[[ RECORDS PROVIDED, beginning ]]
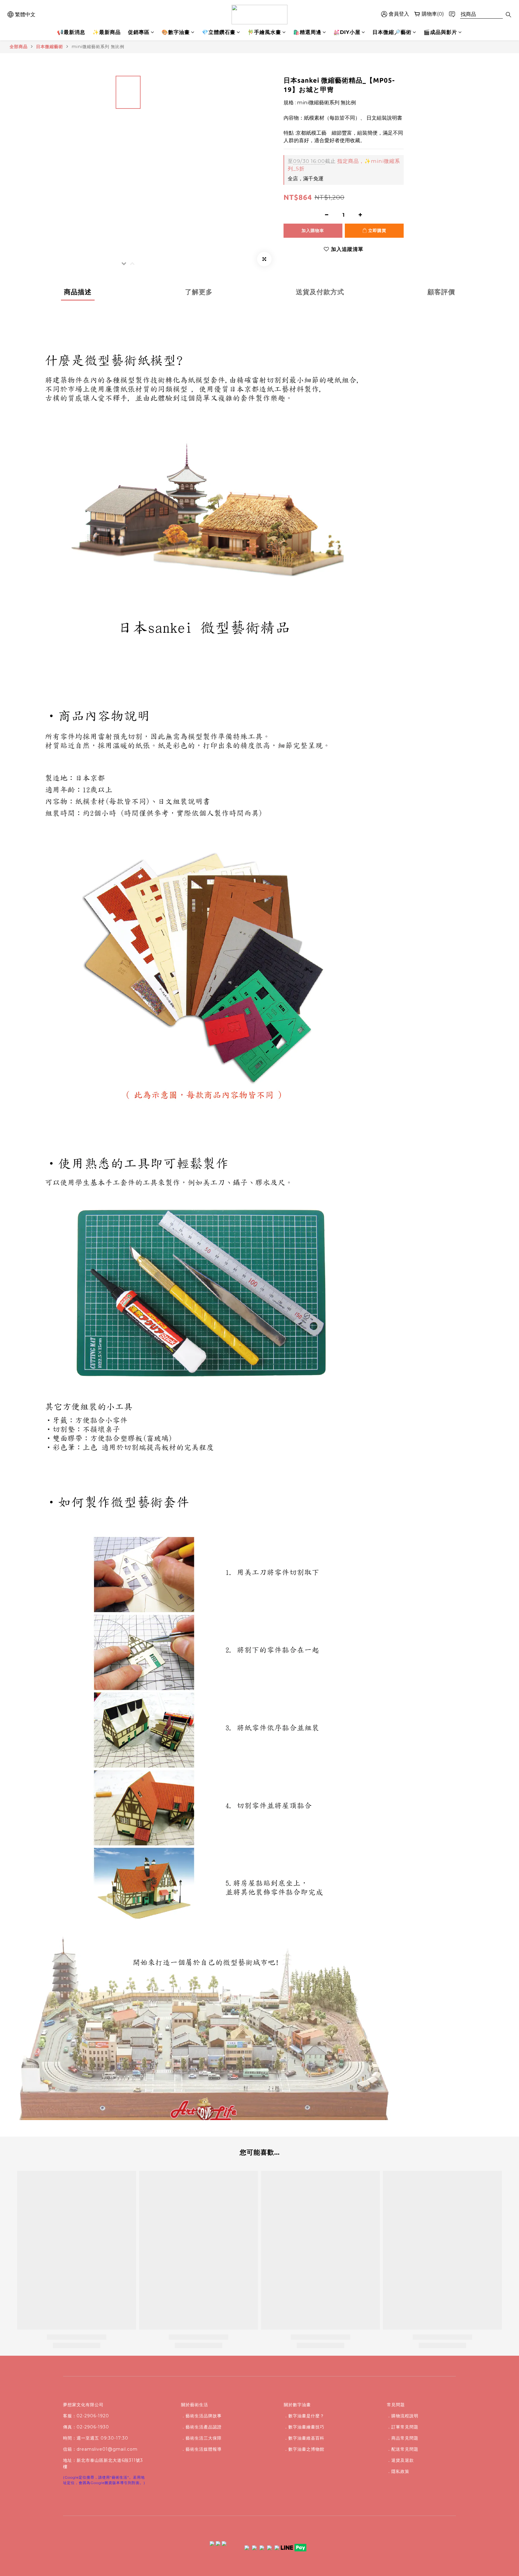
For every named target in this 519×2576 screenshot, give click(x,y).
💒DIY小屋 (346, 32)
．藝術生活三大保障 (201, 2438)
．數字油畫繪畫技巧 (304, 2427)
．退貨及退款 (400, 2460)
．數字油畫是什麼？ (304, 2416)
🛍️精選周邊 (307, 32)
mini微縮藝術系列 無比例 (97, 46)
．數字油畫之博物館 (304, 2449)
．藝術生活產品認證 (201, 2427)
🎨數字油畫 (176, 32)
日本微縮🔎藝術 (391, 32)
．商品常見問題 (402, 2438)
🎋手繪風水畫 (264, 32)
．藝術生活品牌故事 (201, 2416)
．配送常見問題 (402, 2449)
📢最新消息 (71, 32)
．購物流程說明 (402, 2416)
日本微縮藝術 (49, 46)
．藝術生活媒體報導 (201, 2449)
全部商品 (19, 46)
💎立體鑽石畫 (218, 32)
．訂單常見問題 (402, 2427)
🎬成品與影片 (440, 32)
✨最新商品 (107, 32)
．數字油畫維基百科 (304, 2438)
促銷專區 (139, 32)
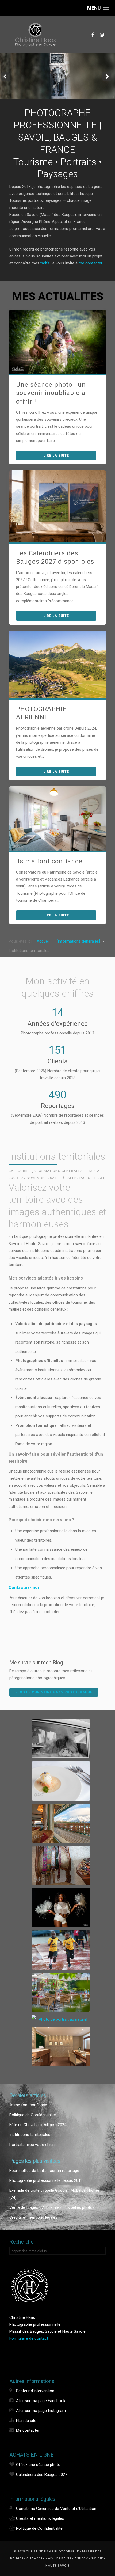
[[ RECORDS PROVIDED, end ]]
§ **PROBLEM DETAILS**
Exact copy, no pictures: reproduce every record as it stands.

§ **TASK RESPONSE**
For every named target in this 519×2576 screenshot, give click(x,y).
💒DIY小屋 (346, 32)
．藝術生活三大保障 (201, 2438)
．數字油畫繪畫技巧 (304, 2427)
．退貨及退款 (400, 2460)
．數字油畫是什麼？ (304, 2416)
🛍️精選周邊 (307, 32)
mini微縮藝術系列 無比例 (97, 46)
．數字油畫之博物館 (304, 2449)
．藝術生活產品認證 (201, 2427)
🎨數字油畫 (176, 32)
日本微縮🔎藝術 (391, 32)
．商品常見問題 (402, 2438)
🎋手繪風水畫 (264, 32)
．藝術生活品牌故事 (201, 2416)
．配送常見問題 (402, 2449)
📢最新消息 (71, 32)
．購物流程說明 (402, 2416)
日本微縮藝術 (49, 46)
．藝術生活媒體報導 (201, 2449)
全部商品 (19, 46)
💎立體鑽石畫 (218, 32)
．訂單常見問題 (402, 2427)
🎬成品與影片 (440, 32)
✨最新商品 (107, 32)
．數字油畫維基百科 (304, 2438)
促銷專區 (139, 32)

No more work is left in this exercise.